■ **Yönergeler**
1 > Aşağıdaki alıntıya göre şu ifadelerin doğru olup olmadığını belirtin: (a) Pegasus'un yılda üç ya da dört kez büyük indirimi vardır. (b) Yazar İtalya'da yaşamaktadır. (c) İtalya pahalı bir ülkedir. Her biri için evet ya da hayır deyin ve belirleyici sözleri alıntıdan aynen aktarın.
2 > Aşağıdaki alıntının "Hayır İtalya pahalı" sözlerinden "avrupa yolcuğu yaparsınız." sözlerine kadar olan kısmını hiç değiştirmeden yeniden yazın.

Benim gibi yeni yerleri görüp, yeni kültürleri tanıma tutkunuysanız. Ve bunu kısıtlı bütçeyle yapmak istiyorsanız ucuz tatil için ipuçları ile oldukça yardımcı bir yazıyla, memnuniyetle size bilgi vermeye hazırım.

Siz şimdi bana diyeceksiniz ki; “euro olmuş neredeyse 6, hangi uygun bütçeli gezme!” Euro’nun 5’in üstüne çıkmış olması euro ile maaş alıyor olmama rağmen benim içimde de bir yara merak etmeyin. Fakat asıl olay, Türkiye’de size sadece bir oda sağlayan otel ya da hostellerin fiyatlarının avrupa gezisiyle neredeyse aynı kapıya çıkıyor oluşları. Hele pasaport ve vizeniz hazırsa, avrupa Türkiye’nin çok altında bir ücretle sizi hem eğlendirip hem dinlendirecektir.

Ucuz seyahatin en önemli noktası öncelikle yapacağınız seyahatten beklentinizi belirlemek. Muhteşem yataklarda uyuyup, her şey önümde olsun tatili istiyorsanız üzgünüm ki bu dünyanın hiçbir yerinde ucuza gelmeyecektir. Ama benim için önemli olan keşfetmek diyorsanız, güzel bir mevsimde aktivitesi bol bir tatil arıyorum diyorsanız, Yunanistan ve İtalya buna ideal!

(Ben Yunanistan’da yaşıyorum. Burayla ilgili özel sorunuz olursa yorumlarda memnuniyetle cevaplarım:)

Hayır İtalya pahalı bir ülke değil. Evet İtalya biletleri Türkiye’den oldukça pahalı olabiliyor. Peki ya bilet işini nasıl ayarlıyoruz. Kalite söz konusu olduğunda THY’den bahsedebiliyoruz, doğru. Ama uygun fiyatlar ve kampanyalar diyorsak, biraz Pegasus konuşacağız. Pegasusun nerdeyse senede 3 yada 4 kere büyük indirimleri var. Özellikle mobil uygulama üzerinden yapacağınız satın alımlarda. Eğer bunları takip eder bir kaç ay önce biletinizi alırsanız, mis gibi bir fiyata avrupa yolcuğu yaparsınız.

■ **Kaynak Veriler**

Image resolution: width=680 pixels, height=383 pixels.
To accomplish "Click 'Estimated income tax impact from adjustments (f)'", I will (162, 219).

■ **Yazılı Yanıtlar**
1 >
(a) Evet: "Pegasusun nerdeyse senede 3 yada 4 kere büyük indirimleri var."
(b) Hayır: "Ben Yunanistan’da yaşıyorum."
(c) Hayır: "Hayır İtalya pahalı bir ülke değil."

2 >
Hayır İtalya pahalı bir ülke değil. Evet İtalya biletleri Türkiye’den oldukça pahalı olabiliyor. Peki ya bilet işini nasıl ayarlıyoruz. Kalite söz konusu olduğunda THY’den bahsedebiliyoruz, doğru. Ama uygun fiyatlar ve kampanyalar diyorsak, biraz Pegasus konuşacağız. Pegasusun nerdeyse senede 3 yada 4 kere büyük indirimleri var. Özellikle mobil uygulama üzerinden yapacağınız satın alımlarda. Eğer bunları takip eder bir kaç ay önce biletinizi alırsanız, mis gibi bir fiyata avrupa yolcuğu yaparsınız.